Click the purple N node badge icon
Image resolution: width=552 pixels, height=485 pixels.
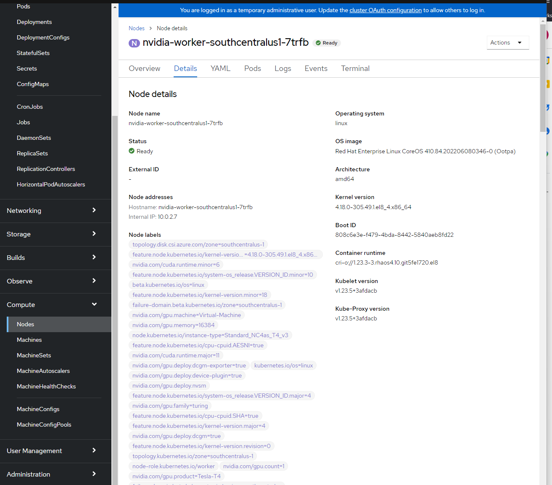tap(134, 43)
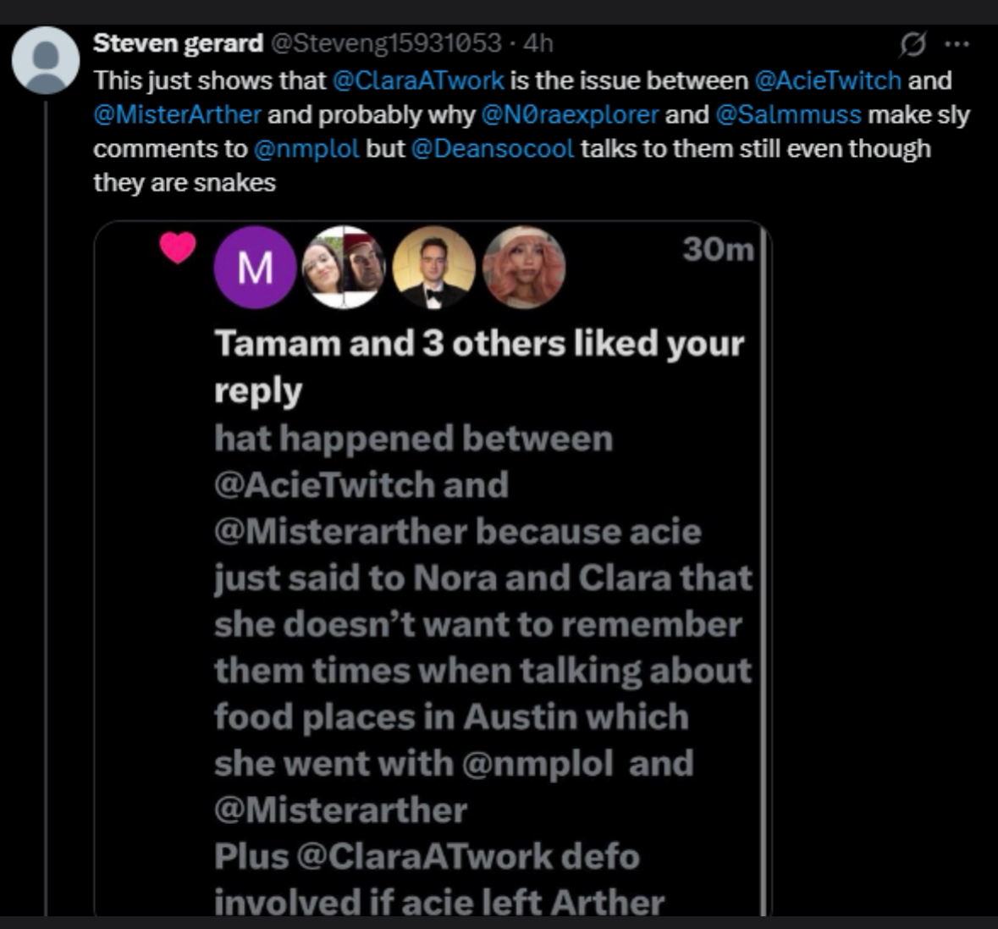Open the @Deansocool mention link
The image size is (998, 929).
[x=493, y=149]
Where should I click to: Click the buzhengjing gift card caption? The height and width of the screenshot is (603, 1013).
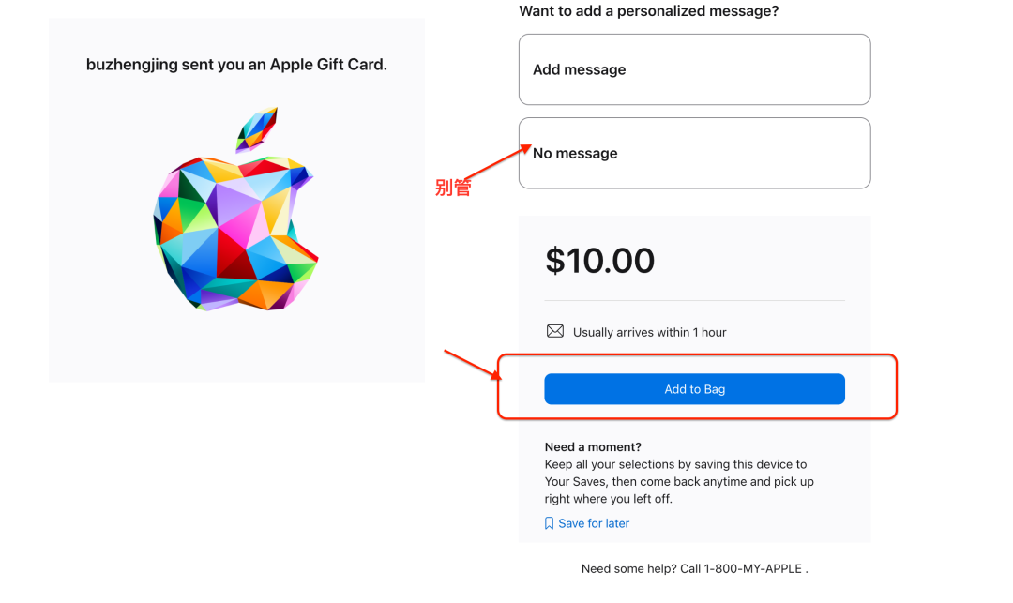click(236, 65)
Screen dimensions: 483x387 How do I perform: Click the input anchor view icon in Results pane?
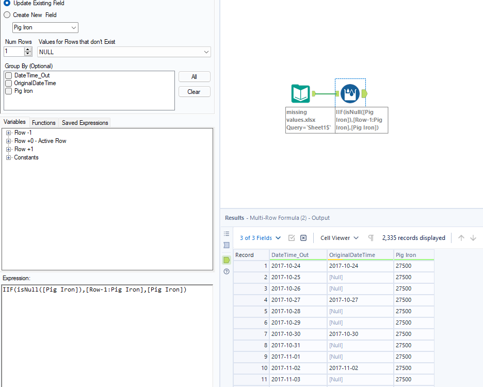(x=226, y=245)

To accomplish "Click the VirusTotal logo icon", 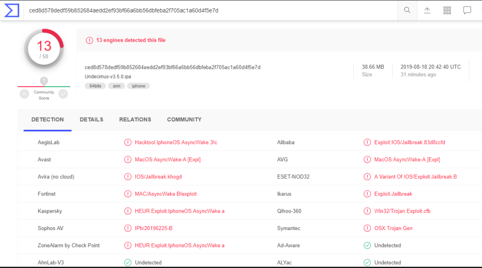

==

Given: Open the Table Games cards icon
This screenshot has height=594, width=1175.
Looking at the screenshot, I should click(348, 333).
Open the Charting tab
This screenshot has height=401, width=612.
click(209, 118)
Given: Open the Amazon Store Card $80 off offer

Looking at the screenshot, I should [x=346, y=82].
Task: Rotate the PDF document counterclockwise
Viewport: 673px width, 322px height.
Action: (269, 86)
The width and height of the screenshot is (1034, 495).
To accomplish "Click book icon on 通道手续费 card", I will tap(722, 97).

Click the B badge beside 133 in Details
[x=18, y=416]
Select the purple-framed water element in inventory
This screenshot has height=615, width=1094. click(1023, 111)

Your instructions: For this exercise, please set down exactly the lines of the listing above from the line with "Click the purple N node badge icon" up to and including the line with "the VirusTotal logo", and no pictures.

Exercise response:
Click the purple N node badge icon
Image resolution: width=552 pixels, height=485 pixels.
tap(134, 43)
Open the @Deansocool mention link
The image size is (998, 929).
[x=493, y=149]
Where should I click to: Click the buzhengjing gift card caption? The height and width of the screenshot is (603, 1013).
click(236, 65)
Screen dimensions: 483x387 How do I perform: Click the input anchor view icon in Results pane?
(x=226, y=245)

To accomplish "Click the VirusTotal logo icon", 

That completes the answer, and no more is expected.